It is believed to mean sticks of fire in the language of the Calusa, an indigenous tribe that once lived in the south of the area. This may be related to the high concentration of lightning that falls each year in west-central Florida during the summer months. The term Tampa Bay is often used as an abbreviation to refer to all or part of the Tampa Bay area, which comprises many towns and cities in several counties surrounding the large body of water. Local marketing and brand promotion efforts (including various professional sports teams, tourist offices, and chambers of commerce) often use the nickname Tampa Bay, encouraging the misconception that it is the name of a particular municipality when this that's not the case.
Spanish explorer Ponce de León first arrived in the Tampa Bay Area in 1513, but the Spanish focused their attention on settling in East Florida and leaving western areas alone. In 1824, just two months after the arrival of the first American colonist, four U.S. military companies established Fort Brooke to protect the strategic port of Tampa Bay. No one is sure if Tanpa is geographically the same as Tampa because the first mapmakers moved the locations of present-day Tampa Bay (the body of water) and Charlotte Harbor, eliminated one or both, or added one or more additional bays and inlets along Florida's Gulf Coast. In the late 1880s, phosphate was also discovered in Central Florida and Tampa's first cigar factories opened, and Tampa quickly became the main shipping point for these and other commodities.
When Tampa began to grow in the mid-19th century, the roads that crossed central Florida were still just uneven trails and the railroad lines still didn't extend across the Florida Peninsula, so the most convenient way to travel to and from the area was by sea. The city's cultural institutions include the Florida Aquarium, the Museum of Science and Industry, the Tampa Museum of Art, and the Ybor City State Museum (which chronicles the history of the area's tobacco industry).
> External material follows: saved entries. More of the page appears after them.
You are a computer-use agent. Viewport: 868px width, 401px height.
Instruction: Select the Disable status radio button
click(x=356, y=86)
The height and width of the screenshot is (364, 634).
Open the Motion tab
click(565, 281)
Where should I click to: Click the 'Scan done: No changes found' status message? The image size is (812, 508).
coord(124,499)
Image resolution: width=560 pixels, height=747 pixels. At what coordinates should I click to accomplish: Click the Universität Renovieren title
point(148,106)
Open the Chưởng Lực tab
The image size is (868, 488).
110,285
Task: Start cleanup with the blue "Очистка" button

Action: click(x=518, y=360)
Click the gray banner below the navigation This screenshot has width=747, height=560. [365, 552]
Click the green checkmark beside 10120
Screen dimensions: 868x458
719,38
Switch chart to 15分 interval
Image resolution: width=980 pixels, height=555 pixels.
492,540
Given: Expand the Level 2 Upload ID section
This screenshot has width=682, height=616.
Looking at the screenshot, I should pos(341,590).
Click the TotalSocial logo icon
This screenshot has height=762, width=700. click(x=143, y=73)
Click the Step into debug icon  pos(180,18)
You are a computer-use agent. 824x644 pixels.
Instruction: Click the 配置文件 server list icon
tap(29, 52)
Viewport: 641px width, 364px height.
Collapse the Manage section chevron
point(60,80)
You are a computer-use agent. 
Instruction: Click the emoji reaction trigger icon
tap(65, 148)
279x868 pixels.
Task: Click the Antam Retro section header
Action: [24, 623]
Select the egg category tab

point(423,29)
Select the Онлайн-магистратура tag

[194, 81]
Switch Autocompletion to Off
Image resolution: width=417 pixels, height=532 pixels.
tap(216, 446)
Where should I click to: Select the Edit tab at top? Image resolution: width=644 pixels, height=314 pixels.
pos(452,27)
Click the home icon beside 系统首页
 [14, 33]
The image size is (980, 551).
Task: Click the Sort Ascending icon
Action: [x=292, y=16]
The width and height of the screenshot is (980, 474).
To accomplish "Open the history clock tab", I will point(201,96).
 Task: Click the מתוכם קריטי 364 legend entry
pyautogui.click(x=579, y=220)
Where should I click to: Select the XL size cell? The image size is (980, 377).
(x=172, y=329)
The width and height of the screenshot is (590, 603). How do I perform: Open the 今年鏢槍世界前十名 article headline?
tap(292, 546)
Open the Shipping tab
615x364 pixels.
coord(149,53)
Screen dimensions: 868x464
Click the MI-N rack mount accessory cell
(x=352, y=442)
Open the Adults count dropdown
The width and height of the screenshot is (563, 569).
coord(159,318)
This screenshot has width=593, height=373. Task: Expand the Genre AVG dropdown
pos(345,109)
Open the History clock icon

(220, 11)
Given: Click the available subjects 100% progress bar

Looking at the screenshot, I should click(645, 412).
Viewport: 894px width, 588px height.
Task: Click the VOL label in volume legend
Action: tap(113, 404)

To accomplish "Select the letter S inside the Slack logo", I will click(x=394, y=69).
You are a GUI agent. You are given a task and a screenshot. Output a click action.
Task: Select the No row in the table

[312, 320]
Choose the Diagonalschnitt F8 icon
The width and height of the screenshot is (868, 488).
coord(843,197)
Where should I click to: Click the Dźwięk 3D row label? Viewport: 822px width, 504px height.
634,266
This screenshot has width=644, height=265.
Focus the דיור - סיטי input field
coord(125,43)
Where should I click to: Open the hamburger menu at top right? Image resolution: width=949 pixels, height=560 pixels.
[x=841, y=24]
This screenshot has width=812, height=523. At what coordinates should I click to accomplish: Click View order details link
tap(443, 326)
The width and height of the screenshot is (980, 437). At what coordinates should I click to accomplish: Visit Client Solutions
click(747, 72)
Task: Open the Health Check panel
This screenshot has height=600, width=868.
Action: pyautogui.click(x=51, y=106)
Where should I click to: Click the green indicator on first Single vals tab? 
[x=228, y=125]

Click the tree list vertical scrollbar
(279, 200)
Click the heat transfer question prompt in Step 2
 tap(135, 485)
Over the following decades, more bridges crossed Tampa Bay, making travel between surrounding communities much faster and promoting the economic development of the Bay Area of Tampa. Tampa's explosive growth in the mid-1880s coincided with the decline in the use of Tampa Bay as a regional identifier.
In addition, any supposed translation that posits an association with some feature of the estuary that is now known as Tampa Bay must be considered suspicious. Even though “Tampa” became the official name of the city (and later the city), the area kept the name Tampa Bay. Plant extensively developed port facilities and promoted tourism, building the luxurious Moorish-style Tampa Bay hotel in 1891. Fort Brooke spawned Tampa on the northeast coast, Fort Harrison (a minor military post on the west coast of Florida) spawned Clearwater, the trading post of Braden's Town became Bradenton in the south, and St. Today, the area is home to about 4 million residents, making Tampa Bay a widely used commercial and recreational waterway and subjecting it to increasing amounts of pollutants from industry, agriculture, wastewater and surface runoff. Therefore, local, state and federal interests combined with private enterprise to create what would become the modern port of Tampa Bay.
Tampa Bay was designated as an estuary of national importance by the United States Environmental Protection Agency in 1990. The bottom of Tampa Bay is silty and sandy, with an average water depth of only about 12 feet (3.7 m). Tampa is also home to two professional sports teams, the Tampa Bay Buccaneers National Football League and the Tampa Bay Lightning National Hockey League.